- Bring a large pot of water to boil and sprinkle generously with salt.
- Add lasagna noodles. Cook according to box instructions (usually about 10 minutes)
- Remove from boiling water, rinse in cold water to stop the cooking.
- Drain. Set aside to cool.
Vegan Ricotta Filling:
- In a food processor, add cashews, tofu, lemon juice, olive oil, and blend. Add salt, Bragg Liquid Aminos, nutritional yeast, and blend until smooth.
- In a small saucepan, sauté the onion in oil until translucent, add the crushed garlic, ground basil, and fresh spinach. Sauté until the spinach has wilted. Set aside to cool.
- In a bowl, gently combine the cashew/tofu mixture with the onion/spinach mixture. The filling is now ready.
Assembling the Dish:
- Preheat oven to 375F
- In an 9X9 inch pan, add a layer of tomato sauce.
- Next, prepare the lasagna rolls:
- Lay a lasagna noodle flat on a cutting board.

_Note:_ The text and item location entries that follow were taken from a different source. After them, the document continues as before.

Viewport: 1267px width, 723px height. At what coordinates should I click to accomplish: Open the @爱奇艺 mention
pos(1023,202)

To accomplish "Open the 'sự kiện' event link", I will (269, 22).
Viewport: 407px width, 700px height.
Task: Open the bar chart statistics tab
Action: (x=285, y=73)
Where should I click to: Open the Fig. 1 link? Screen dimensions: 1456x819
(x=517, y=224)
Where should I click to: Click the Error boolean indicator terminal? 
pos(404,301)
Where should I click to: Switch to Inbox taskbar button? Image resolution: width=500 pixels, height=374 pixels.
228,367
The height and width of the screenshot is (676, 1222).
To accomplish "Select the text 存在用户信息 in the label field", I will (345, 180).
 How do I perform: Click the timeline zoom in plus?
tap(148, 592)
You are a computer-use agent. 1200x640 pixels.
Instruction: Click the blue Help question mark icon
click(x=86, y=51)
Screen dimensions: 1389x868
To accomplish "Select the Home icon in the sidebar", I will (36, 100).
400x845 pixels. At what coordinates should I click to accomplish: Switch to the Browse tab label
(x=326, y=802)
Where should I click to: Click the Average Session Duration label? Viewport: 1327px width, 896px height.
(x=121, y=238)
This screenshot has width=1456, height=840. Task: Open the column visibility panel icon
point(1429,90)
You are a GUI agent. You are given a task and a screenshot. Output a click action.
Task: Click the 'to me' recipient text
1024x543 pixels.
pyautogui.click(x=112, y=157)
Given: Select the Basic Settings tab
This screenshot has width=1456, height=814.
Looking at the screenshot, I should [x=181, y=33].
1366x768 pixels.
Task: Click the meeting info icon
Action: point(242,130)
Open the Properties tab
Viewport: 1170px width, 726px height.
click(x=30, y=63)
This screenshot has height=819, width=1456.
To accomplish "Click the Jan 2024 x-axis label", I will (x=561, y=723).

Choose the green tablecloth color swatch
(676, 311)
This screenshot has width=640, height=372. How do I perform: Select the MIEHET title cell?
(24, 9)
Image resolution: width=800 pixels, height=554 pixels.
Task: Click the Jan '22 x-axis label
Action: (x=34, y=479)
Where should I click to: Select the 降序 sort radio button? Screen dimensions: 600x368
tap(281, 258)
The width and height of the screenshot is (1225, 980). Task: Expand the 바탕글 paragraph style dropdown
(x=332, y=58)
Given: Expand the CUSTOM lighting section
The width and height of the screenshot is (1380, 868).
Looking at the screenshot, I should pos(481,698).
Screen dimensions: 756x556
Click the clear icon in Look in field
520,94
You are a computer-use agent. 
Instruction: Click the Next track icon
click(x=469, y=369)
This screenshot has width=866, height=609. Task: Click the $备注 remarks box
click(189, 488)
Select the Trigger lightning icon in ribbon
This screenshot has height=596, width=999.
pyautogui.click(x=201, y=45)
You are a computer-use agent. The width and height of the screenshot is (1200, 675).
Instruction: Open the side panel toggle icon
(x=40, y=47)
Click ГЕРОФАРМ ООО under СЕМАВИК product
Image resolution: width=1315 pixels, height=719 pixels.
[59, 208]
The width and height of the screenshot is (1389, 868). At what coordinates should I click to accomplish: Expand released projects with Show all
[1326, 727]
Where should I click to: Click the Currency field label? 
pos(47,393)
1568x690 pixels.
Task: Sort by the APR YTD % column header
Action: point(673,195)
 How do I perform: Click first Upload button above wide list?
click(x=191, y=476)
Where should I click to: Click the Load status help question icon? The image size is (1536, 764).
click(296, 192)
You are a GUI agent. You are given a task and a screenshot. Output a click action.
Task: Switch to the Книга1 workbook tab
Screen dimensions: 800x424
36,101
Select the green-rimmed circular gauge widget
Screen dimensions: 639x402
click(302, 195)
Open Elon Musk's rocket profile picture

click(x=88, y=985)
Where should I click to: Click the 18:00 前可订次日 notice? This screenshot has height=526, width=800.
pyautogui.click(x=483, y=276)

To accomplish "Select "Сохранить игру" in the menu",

- Add about 2-3 tablespoons of filling to each lasagna noodle, spreading it across the length of the noodle.
- Next, roll the lasagna noodle.
- Place in the pan.
- Continue this process with all the lasagna noodles.
- Cover each roll with a layer of tomato sauce.
- Sprinkle with some vegan parmesan and some dried basil.
- Bake at 375F for about 30 minutes.
Quick and Easy Parmesan Topping:
- 1 cup raw cashews (or blanched almonds)
- 1/4 cup nutritional yeast flakes
- 3/4 teaspoon salt
- 1/4 teaspoon Italian seasoning
- 1/2 teaspoon garlic powder
In a food processor, blend the cashews, yeast flakes, salt, Italian seasoning, and garlic powder into a crumb consistency. It is now ready to use.